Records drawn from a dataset

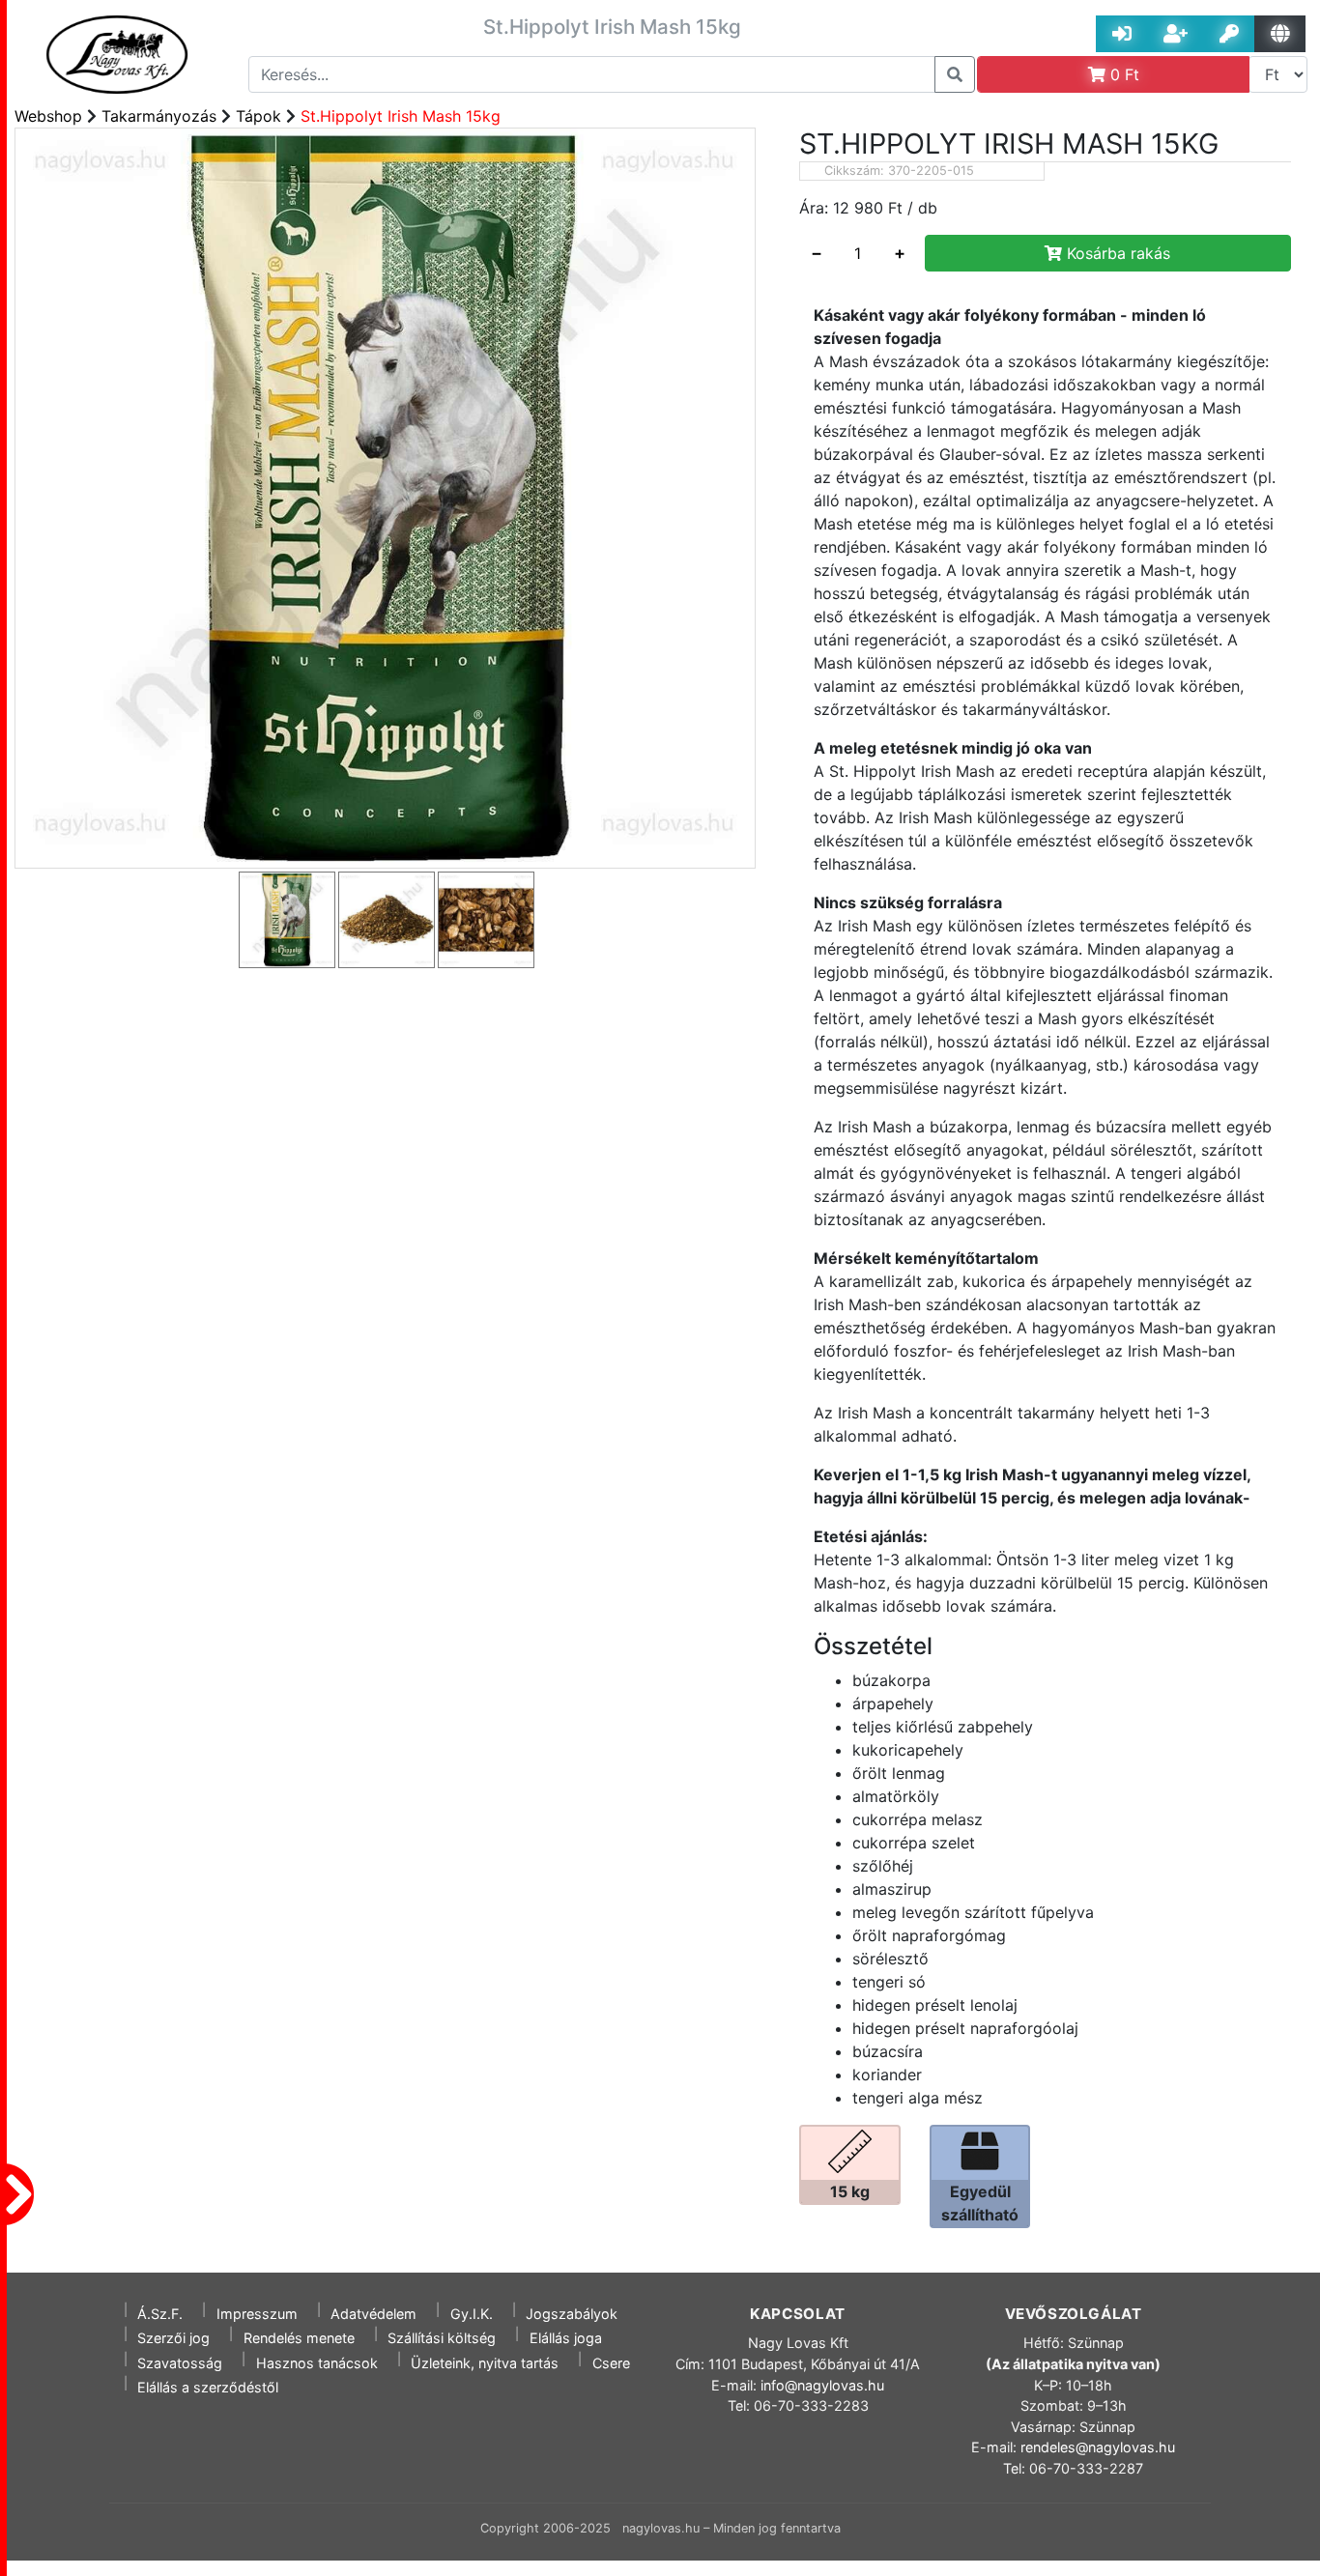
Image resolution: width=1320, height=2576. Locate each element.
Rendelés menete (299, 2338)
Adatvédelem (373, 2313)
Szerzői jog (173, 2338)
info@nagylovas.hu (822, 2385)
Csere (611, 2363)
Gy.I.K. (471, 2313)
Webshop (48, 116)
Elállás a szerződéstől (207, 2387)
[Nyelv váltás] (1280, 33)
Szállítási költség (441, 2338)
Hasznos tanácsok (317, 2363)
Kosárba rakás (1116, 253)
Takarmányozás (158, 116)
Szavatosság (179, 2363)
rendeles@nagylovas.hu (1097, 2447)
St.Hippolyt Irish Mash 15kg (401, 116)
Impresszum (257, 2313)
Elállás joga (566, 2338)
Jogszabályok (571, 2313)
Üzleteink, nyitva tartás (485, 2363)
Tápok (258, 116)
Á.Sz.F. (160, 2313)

* **What you need to do**
The lines to write out run from the one with "Takarmányozás (158, 116)" through the end of the records. Give them exactly, and only them.

* **Result below**
Takarmányozás (158, 116)
Szavatosság (179, 2363)
rendeles@nagylovas.hu (1097, 2447)
St.Hippolyt Irish Mash 15kg (401, 116)
Impresszum (257, 2313)
Elállás joga (566, 2338)
Jogszabályok (571, 2313)
Üzleteink, nyitva tartás (485, 2363)
Tápok (258, 116)
Á.Sz.F. (160, 2313)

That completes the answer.